03:35So that was kind of how the whole family band thing started, and I guess we never gave it up for about the next ten years.
03:47I really didn't dive into writing much until I started coming to Nashville.
03:53My producer, Carson Chamberlain, was kind of the guy that brought me to town.
03:58He kind of posed it as a question to me whether or not I wanted to be a writer or whether it was important to me to write my own songs, and I kind of just said, I don't know, but I'll try it out.
04:08So we did, and he set up some co-writes for us and dove into it, and I really enjoyed it, mostly written with a bunch of old school writers, guys that were having hits in the 80s and 90s and stuff like that.
04:20And a big thing I feel like that I've picked up is don't try to be too tricky with the lyrics or the wordplay or stuff like that.
04:30Just say what needs to be said that gets the message of the song across and makes people feel something.
04:38I've been slowly going out of my mind
04:44I think that's another thing that's a bit of a dying art in Nashville, or just songwriting in general.
04:51If I just wrote songs about my life, my life's pretty boring, so I think people would lose interest pretty quickly.
04:57But if we stretch the truth a little bit, it comes from somewhere, honest, and then kind of make a story that's universal out of it.
05:04The day we wrote it, we kind of sat around after we got done making the work tape, and it was like, dang, this thing might have the makings of a first radio single.
05:13Which was kind of funny, sure enough, that was the first single we put out to radio.
05:17I think it's a great introduction to me and my music, that's one of those songs that doesn't have a big story to it, it's just kind of fun.
05:25A toe-tapper, a dancing song type of thing.
05:29I'm super excited about the response it got from everybody at radio.
05:34It's kind of like, well if you like this one, great, and if you don't, I don't know that there's much different coming.
05:47It's kind of crazy, the response that people had to I Never Lie.
05:51It's kind of crazy, the response that people had to I Never Lie.
05:54And I don't know that I would have picked that one to be the next one that blew up like that.
06:01I think that's one of the most country things on the album.
06:05Between that and maybe Use Me or something, those are just old school country ballad type of things.
06:12So for people to gravitate toward those, it's cool for me, I love it.
06:21I just got a new guitar, I love how that thing sounds, just sitting around messing with that.
06:26I've had a few new ideas come out, just musically.
06:30And heck, it can be as little as something you see on a t-shirt or a billboard or whatever that you pull out and think, hey that could be a song title or a hook idea or whatever.
06:42I think the biggest thing is just living life and trying to find a clever way to put what you're feeling and what you're seeing into words.
06:54And something that other people can resonate with as well.

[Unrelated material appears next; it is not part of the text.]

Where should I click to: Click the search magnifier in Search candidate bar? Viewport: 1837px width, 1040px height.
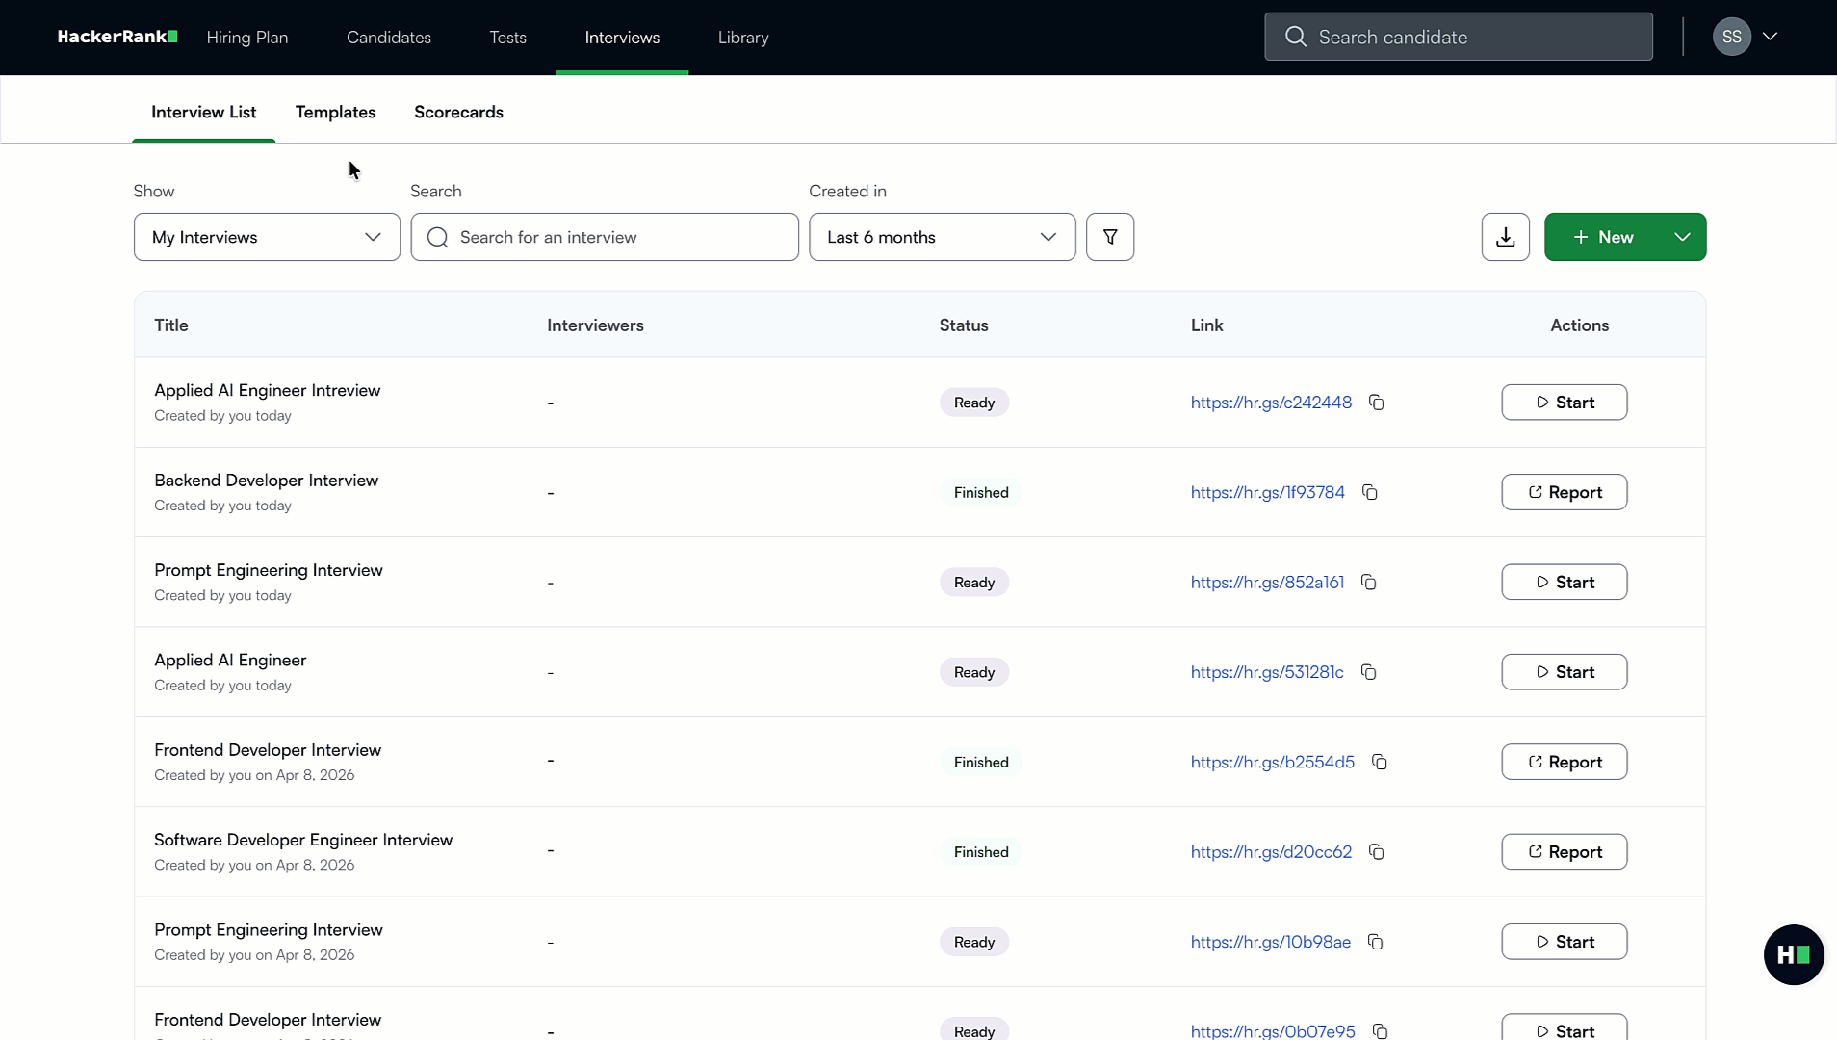tap(1297, 37)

07:02I love fiddle and steel guitar and that old school type of song.
07:07And it doesn't need to be old school, it's going to keep moving forward and keep progressing and keep being fresh and new.

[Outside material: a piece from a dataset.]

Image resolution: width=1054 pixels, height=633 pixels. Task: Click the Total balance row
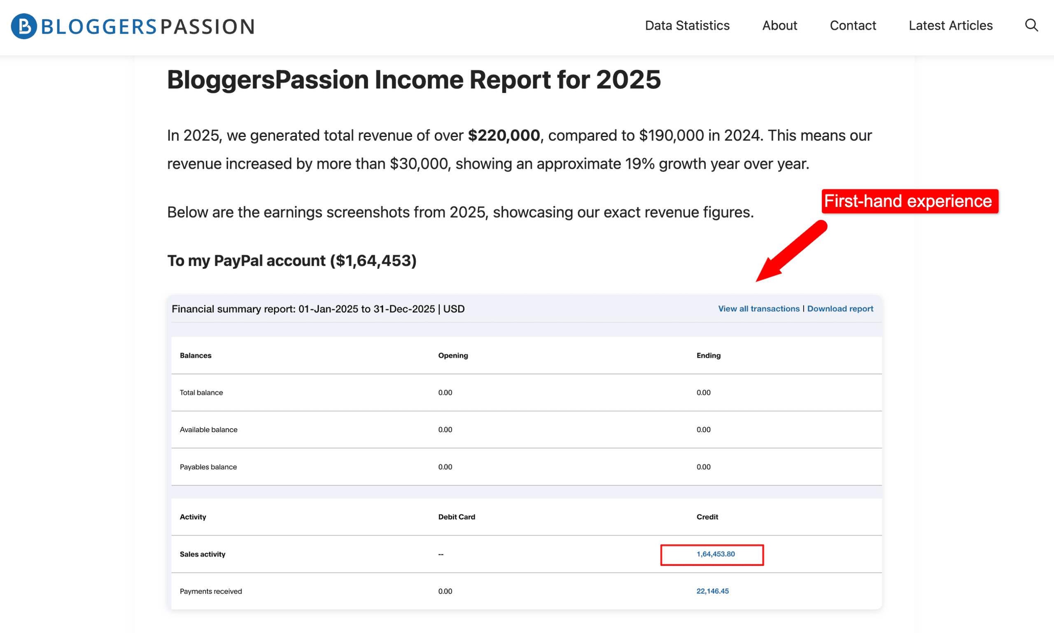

07:13But the biggest thing I think is exactly that.
07:17The songs mean something and they say something and it keeps making people feel something.
07:30I don't think what I do is ever really going to change all that much.
07:35I love all different types of music.
07:38I think it's interesting, Ray Charles is a great example.
07:43He put out that, I know at least one big long country album.
07:48I say country, he covered a bunch of country songs but did them in Ray's style.
07:53And that kind of thing intrigues me a lot.
07:57Find some songs from other genres that I just love the songs and rework them to be exactly what I do.
08:06And give a different perspective on that song.
08:12You're not going to hear me put out a rock and roll album or a reggae album or anything.
08:16I don't know, you never know. I'll never say never, I'll say that.
08:20For right now I feel like I'm doing exactly what I love to do.
08:24And hopefully other people, fans and everything keeps enjoying that kind of thing for a long time.
08:31And I'm going to keep doing it, whether they do or not I suppose.